What are Islamic Sukuk and How Do They Work?
Sukuk is the Sharia-compliant alternative to conventional bonds. While a conventional bond is a debt obligation that pays interest (Riba), a Sukuk represents undivided ownership in a tangible asset, usufruct, service, or specific investment project. The returns generated by Sukuk are not "interest on a loan" but rather the investor's rightful share of the profit or rental income generated by the underlying asset.
Examples & Use Cases
- Ijara (Lease) Sukuk: A government issues Sukuk with a face value of $10,000 to fund a hospital, offering an expected profit rate of 5% paid semi-annually over 5 years. Using the calculator: Your periodic semi-annual payout is $250. Total profit over 5 years is $2,500. At maturity, your principal is returned for a total of $12,500.
- Corporate Sukuk: An airline issues a $50,000 Sukuk offering 7% profit paid quarterly. The calculator shows your quarterly cash flow will be exactly $875.

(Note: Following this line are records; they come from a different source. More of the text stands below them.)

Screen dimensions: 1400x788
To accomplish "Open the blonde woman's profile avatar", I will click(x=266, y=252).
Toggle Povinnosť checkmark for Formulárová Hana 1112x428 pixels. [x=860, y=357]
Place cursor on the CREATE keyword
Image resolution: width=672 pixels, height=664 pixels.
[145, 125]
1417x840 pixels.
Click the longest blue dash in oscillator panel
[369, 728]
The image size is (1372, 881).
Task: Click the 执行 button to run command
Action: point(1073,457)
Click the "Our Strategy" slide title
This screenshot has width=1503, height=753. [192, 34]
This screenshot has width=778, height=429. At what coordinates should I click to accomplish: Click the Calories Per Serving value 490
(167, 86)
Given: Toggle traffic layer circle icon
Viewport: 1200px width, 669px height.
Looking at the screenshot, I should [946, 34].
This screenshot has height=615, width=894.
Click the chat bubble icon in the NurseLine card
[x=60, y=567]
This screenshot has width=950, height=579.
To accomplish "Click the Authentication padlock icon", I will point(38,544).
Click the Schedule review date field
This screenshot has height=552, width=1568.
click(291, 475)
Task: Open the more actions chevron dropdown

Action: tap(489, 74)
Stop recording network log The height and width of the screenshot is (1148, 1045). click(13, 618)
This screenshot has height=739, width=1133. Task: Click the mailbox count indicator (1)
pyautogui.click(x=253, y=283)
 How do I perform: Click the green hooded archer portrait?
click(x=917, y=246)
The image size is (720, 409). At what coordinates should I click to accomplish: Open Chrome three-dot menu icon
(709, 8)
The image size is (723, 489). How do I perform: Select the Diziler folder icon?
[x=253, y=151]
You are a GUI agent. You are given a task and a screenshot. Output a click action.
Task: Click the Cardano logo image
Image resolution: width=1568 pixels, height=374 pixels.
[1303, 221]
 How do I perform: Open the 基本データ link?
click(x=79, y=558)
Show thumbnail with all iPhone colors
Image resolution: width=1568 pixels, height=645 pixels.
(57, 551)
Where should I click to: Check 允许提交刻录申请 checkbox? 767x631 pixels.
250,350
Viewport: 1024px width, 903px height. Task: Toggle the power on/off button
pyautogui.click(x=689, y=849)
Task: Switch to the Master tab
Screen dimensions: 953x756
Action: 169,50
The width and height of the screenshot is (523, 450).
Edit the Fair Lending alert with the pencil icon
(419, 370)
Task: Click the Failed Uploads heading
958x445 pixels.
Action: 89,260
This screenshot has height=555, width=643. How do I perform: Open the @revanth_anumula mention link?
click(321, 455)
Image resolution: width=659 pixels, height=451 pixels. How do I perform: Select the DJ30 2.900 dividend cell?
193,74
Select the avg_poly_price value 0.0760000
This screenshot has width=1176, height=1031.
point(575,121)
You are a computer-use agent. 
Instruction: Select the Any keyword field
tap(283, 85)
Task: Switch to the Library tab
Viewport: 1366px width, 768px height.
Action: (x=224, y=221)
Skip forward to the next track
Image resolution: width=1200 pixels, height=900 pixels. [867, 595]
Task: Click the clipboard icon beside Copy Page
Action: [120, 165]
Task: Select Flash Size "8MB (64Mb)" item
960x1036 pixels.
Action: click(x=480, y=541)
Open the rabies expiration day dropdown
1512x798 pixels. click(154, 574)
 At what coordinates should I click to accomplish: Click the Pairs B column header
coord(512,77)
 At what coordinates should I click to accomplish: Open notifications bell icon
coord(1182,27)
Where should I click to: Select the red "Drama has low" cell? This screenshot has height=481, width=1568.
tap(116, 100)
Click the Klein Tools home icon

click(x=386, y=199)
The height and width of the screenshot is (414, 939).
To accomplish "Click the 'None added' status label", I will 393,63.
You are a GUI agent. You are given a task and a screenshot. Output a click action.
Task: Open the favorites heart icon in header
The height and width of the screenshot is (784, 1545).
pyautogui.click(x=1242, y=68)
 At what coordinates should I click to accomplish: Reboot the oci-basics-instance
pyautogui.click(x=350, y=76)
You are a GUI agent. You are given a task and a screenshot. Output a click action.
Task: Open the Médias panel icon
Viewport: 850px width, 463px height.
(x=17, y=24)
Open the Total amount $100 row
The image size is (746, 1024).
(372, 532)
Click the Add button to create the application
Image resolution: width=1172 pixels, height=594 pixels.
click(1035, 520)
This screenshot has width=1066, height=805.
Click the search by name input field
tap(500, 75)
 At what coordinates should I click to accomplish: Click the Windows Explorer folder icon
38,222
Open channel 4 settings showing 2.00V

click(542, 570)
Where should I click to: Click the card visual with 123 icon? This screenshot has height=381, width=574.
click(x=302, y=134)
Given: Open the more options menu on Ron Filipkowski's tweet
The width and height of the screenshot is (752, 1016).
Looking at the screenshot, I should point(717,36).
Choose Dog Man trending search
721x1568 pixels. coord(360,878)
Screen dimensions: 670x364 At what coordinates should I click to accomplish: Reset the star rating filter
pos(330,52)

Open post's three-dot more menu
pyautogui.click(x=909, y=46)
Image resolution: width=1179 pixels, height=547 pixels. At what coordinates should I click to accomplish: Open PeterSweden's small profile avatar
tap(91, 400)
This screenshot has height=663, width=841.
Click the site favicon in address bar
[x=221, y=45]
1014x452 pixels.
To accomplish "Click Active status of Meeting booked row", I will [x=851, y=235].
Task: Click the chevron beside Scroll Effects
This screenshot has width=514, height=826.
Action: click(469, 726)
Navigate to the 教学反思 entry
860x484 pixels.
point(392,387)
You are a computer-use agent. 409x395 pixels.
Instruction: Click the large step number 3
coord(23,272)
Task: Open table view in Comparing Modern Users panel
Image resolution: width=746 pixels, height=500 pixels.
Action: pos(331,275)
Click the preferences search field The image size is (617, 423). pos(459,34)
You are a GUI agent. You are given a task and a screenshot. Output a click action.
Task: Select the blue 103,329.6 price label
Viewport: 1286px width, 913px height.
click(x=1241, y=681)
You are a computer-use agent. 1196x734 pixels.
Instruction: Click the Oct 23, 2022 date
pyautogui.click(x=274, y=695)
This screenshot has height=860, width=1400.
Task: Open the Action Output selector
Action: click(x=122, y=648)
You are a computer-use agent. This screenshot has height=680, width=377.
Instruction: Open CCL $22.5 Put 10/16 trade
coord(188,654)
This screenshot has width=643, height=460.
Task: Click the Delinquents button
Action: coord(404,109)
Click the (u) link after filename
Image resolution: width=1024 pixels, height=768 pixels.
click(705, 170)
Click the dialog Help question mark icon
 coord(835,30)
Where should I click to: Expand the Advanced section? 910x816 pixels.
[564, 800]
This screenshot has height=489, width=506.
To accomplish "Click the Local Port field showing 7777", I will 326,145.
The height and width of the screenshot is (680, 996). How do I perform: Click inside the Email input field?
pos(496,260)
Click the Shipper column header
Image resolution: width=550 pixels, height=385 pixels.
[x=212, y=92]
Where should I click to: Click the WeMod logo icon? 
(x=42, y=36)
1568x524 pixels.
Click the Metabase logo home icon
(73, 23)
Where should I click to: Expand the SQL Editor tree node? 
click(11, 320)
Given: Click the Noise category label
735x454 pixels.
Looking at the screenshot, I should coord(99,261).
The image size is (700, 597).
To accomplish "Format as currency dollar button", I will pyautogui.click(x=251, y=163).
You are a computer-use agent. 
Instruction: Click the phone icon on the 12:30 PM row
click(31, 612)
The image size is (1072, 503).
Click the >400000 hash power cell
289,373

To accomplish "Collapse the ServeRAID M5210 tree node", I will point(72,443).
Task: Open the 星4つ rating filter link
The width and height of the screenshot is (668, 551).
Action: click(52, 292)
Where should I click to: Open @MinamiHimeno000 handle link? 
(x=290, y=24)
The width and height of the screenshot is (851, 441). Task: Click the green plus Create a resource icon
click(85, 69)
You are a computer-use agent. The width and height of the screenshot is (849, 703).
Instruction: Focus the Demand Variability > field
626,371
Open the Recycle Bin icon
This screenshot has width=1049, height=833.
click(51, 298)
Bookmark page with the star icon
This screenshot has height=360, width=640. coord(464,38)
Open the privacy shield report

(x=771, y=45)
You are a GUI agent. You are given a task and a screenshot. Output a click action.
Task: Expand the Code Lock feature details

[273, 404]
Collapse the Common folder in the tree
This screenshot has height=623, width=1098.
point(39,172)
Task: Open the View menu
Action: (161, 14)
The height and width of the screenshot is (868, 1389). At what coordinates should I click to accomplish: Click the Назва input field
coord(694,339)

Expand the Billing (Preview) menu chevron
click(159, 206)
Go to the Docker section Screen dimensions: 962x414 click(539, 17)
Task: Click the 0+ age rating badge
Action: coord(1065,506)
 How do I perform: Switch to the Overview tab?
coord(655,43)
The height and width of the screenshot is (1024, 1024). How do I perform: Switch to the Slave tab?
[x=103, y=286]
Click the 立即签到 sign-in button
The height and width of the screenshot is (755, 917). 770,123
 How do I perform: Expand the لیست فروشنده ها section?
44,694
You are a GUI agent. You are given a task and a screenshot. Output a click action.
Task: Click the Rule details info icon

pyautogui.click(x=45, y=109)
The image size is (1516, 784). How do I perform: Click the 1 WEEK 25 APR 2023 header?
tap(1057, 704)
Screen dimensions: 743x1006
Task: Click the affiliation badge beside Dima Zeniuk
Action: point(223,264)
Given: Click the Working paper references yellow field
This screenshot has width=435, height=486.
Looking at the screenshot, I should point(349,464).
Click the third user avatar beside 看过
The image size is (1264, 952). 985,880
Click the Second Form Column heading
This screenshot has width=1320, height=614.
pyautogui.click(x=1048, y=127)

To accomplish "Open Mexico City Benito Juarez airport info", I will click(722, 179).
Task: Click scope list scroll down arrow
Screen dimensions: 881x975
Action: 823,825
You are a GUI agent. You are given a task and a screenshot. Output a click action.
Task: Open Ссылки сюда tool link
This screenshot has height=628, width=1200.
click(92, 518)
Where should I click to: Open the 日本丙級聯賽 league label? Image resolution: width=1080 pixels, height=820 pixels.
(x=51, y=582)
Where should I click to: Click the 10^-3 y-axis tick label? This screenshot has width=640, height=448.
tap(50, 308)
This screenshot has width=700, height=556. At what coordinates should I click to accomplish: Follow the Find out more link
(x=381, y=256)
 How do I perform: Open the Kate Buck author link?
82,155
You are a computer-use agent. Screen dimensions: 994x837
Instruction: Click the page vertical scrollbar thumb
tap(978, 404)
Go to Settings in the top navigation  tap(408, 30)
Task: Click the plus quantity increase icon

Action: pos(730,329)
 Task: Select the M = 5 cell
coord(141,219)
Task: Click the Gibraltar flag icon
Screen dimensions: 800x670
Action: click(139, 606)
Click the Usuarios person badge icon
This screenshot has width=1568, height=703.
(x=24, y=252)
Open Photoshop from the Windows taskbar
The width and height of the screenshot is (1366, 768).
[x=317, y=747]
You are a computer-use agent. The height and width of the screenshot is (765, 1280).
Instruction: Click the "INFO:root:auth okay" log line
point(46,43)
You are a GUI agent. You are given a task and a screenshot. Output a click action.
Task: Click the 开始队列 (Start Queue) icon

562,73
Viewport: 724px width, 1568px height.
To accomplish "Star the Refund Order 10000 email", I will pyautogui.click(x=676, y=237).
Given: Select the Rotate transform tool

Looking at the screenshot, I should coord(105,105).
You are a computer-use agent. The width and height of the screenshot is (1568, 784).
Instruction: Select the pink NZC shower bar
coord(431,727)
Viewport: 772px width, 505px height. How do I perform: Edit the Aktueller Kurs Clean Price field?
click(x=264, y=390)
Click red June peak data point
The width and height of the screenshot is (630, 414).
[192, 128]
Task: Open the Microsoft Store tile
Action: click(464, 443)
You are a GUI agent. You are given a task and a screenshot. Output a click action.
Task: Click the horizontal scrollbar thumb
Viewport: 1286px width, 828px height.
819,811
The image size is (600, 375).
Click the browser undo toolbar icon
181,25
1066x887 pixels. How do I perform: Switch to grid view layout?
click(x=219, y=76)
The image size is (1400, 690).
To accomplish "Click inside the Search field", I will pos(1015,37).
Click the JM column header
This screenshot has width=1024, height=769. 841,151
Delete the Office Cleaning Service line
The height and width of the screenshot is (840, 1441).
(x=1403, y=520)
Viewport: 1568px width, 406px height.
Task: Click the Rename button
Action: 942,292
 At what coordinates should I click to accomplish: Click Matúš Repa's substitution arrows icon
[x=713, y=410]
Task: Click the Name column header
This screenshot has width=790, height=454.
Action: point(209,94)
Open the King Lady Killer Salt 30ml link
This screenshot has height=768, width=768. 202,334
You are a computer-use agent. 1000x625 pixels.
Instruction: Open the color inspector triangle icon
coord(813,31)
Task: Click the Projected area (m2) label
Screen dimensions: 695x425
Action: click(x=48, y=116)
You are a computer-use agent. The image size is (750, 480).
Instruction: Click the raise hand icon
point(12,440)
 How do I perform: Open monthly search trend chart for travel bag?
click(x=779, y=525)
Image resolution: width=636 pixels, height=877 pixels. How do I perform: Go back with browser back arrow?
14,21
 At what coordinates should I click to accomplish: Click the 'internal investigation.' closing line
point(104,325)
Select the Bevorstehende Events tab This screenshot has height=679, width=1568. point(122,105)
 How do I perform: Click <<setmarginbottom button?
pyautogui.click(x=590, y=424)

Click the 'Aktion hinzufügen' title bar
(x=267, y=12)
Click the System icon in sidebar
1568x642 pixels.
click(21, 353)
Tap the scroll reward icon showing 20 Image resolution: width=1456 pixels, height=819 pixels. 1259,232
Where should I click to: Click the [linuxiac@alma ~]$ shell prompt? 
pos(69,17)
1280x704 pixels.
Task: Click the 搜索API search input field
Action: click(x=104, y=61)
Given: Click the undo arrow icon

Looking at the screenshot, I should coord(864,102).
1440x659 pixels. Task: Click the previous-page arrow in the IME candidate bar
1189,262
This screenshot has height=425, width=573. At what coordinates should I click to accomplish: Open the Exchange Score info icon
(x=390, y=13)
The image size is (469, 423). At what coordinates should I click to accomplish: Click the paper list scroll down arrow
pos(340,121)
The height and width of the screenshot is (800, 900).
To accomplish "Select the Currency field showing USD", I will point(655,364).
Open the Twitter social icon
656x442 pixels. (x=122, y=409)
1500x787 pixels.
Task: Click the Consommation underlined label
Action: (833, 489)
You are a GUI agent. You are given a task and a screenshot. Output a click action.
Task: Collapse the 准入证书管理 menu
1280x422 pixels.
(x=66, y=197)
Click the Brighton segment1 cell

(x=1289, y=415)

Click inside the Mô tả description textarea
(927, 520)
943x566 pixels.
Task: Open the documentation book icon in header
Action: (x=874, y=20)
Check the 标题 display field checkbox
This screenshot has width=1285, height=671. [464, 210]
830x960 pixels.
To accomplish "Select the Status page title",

- Cash Flow Planning: Passive investors use this tool to accurately project their periodic income streams to ensure their living expenses are met through Halal fixed-income equivalents.
Sukuk vs. Stocks (Equities)
Stocks represent ownership in the entire company, meaning high volatility and unpredictable dividends. Sukuk represents ownership in a specific asset of the company (e.g., a specific airplane being leased out). Thus, Sukuk returns are highly predictable (derived from fixed lease contracts), less volatile, and have a defined maturity date when the capital is returned.